I just wanted to see what you opinion are on what women want...


----------



## ConanHub (Aug 9, 2013)

I read the book so I know.


----------



## Thor (Oct 31, 2011)

What women want is not what they say they want. Most of the time.


----------



## SimplyCrushed (Nov 21, 2014)

Good luck finding an answer 

What do men want?!!! (no really!)


----------



## Mr.Fisty (Nov 4, 2014)

Depends on each individual. Also, what people want can change over time. Knew a polyamorous girl who had two men in her life, dumped her bf, and moved with the father of her child. Later on, she didn't want a serious relationship, so dumped the other guy. Now she has a gf she sees once a week. Most of her time and energy is concentrated on her children, work, and writing.


----------



## SlowlyGoingCrazy (Jun 2, 2011)

Women have individual needs, just like men. 
Men would do better if they stopped looking at "what do women want?" and focused on "what are my wife's emotional needs?"


----------



## MysticTeenager (Aug 13, 2013)

What women want is not a general thing.
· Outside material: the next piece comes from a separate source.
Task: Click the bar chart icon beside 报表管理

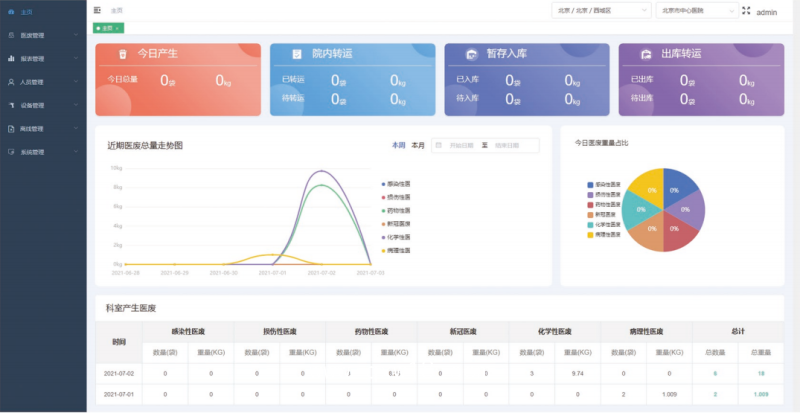Action: pos(10,59)
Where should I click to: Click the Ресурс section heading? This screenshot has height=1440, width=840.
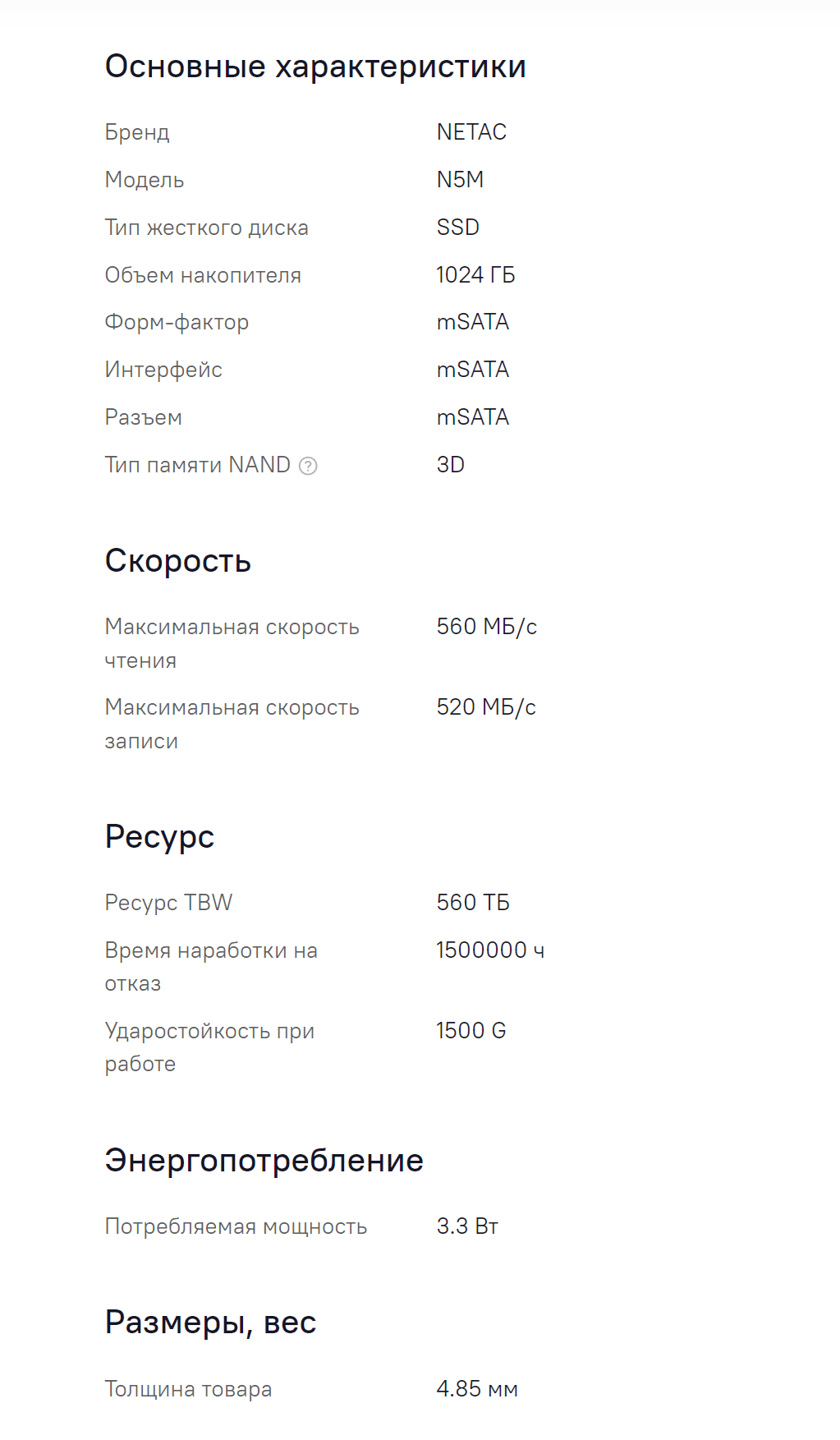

It depends on the woman. 

For example: I want someone to be caring, sensitive, thoughtful, someone who would make me feel protected, a manly man, someone willing to have lots of sex and lots of snuggles, lots of hugs, responsible, trustworthy and understanding. Also very tolerant bc i am a little sh!t sometimes lol.


----------



## john117 (May 20, 2013)

My wife wants a BMW x5 and an 8000 sq ft home and both of our kids headed to medical school.

I feel for her misery, having to survive in a mere 6000 sq ft home and driving just an x3. She feels nearly disgraced as one of her two kids is not headed to medical school.

Emotional needs are fulfilled daily via Netflix and Lifetime Movie Network.


----------



## scatty (Mar 15, 2013)

john117, that would have been VERY FUNNY if I didn't think it was the truth! Leading your wife's life would be like winning the lottery for me!

On to what I really want- loyalty, respect, admiration, laughs. I have no material needs other than a roof over my head (900 SQ FT currently), cable TV (mostly for the NFL games), internet connection, 2 outfits, 2 meals a day, a ride to my doc once a month. I am currently using a laptop with WINDOWS XP and I want to throw the thing out the window, but I will buy my kids new laptops for xmas so I will make do.


----------



## EleGirl (Dec 3, 2011)

Women, like men, are individuals and have their own set of needs.

There are a few things in marriage that I think are the basis:

Love, respect, putting the other person's needs ahead of our own, and communicating often such that both know what the other's needs are.

People change and so their needs change. Communicating is the only way for find out what your spouse's changing needs are.

There are two books that I think will help you in your quest:

"His Needs, Her Needs" and "Love Busters", both books are by Dr. Harley.


----------



## john117 (May 20, 2013)

Scatty, hard as it may sound to believe my wife's life is a downgrade from what she grew up with in her home country a couple of dictators ago.... For example we don't have servants  or a state limo...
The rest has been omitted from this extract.